Theresa May wird neue Premierministerin von Großbritannien

Sobald das 1922-Parteikomitee May zur Parteivorsitzenden ernennt, ist die 59-Jährige automatisch auch neue Premierministerin.
Die britische Innenministerin Theresa May wird neue Vorsitzende der konservativen Partei und damit automatisch auch die neue Premierministerin von Großbritannien. Bei einer Rede in Birmingham steckte die designierte Premierministerin die Eckpunkte ihrer Politik ab. Das Land müsse wieder für alle etwas bieten und nicht nur für wenige Privilegierte.

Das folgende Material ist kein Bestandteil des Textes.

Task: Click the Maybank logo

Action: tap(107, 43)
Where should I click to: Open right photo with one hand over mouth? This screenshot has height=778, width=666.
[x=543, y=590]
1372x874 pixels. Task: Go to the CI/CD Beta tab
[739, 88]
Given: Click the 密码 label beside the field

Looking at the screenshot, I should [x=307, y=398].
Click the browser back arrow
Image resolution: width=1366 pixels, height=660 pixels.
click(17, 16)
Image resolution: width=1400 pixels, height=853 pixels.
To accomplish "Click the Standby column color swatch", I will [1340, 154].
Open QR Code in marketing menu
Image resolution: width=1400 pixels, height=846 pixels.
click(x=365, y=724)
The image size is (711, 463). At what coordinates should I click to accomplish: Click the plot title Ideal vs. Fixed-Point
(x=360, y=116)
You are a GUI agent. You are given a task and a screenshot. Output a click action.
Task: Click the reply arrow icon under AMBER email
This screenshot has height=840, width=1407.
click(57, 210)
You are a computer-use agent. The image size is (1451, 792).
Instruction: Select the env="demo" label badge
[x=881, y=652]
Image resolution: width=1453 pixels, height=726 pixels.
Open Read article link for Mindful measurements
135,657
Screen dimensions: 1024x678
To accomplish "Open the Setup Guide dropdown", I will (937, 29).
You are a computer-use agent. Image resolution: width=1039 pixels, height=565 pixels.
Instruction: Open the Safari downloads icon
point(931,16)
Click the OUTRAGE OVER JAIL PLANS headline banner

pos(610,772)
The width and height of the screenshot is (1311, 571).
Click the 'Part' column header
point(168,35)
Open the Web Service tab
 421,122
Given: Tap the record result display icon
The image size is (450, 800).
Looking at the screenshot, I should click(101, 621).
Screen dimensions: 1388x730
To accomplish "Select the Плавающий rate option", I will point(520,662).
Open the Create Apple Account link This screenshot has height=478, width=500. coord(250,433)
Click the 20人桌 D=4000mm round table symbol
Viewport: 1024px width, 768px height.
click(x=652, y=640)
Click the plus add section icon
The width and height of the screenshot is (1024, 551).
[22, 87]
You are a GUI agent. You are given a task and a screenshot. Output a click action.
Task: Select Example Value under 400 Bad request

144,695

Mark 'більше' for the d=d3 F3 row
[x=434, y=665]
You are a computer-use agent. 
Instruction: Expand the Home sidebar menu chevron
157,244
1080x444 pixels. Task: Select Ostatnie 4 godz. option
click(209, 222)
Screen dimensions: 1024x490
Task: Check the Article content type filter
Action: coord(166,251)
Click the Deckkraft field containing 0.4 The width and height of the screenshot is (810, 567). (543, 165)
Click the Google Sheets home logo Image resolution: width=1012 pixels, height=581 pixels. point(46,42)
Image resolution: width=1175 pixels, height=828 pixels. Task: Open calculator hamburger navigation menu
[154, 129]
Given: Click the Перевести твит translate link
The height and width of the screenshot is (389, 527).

THERESA MAY, BRITISCHE PREMIERMINISTERIN IN SPE:

„Wir müssen die Wirtschaft reformieren, damit mehr Menschen am Wohlstand des Landes teilhaben. Wir müssen den Menschen wieder die Kontrolle über ihr Leben zurückgeben und mehr Möglichkeiten. Und wir müssen eine klare Kante zeigen, wenn sich Großunternehmen unverantwortlich verhalten.“

Unternehmen wie Google oder Amazon hätten eine Verantwortung ihre Steuern zu zahlen. May sagte auch, die Freizügigkeit müsse wieder eingeschränkt werden. Hoffnungen, das Land werde doch irgendwie in der EU bleiben, erteilte May eine Absage:

THERESA MAY, BRITISCHE PREMIERMINISTERIN IN SPE:

„Brexit heißt Brexit und wir werden ihn in eine Erfolgsgeschichte verwandeln. Es wird keine Versuche geben in der EU zu bleiben. Es wird keine Versuche geben, durch eine Hintertür wieder beizutreten oder ein zweites Referendum. Das Land hat dafür gestimmt die Europäische Union zu verlassen und ich werde mich darum kümmern, dass wir das auch tun.“

Am Montagvormittag hatte sich ihre Mitbewerberin um das Amt Andrea Leadsom aus dem Rennen zurückgezogen. Sie habe nicht genug Unterstützung, um eine starke und stabile Regierung zu führen, sagte die Energie-Staatssekretärin.

Ursprünglich war vorgesehen, dass der bisherige Premier David Cameron die Geschäfte noch bis September weiterführt und sie erst dann an einen Nachfolger übergibt. So wie es jetzt aussieht könnte das bereits sehr viel früher geschehen. Theresa May wäre die erste Premierministerin seit Margaret Thatcher.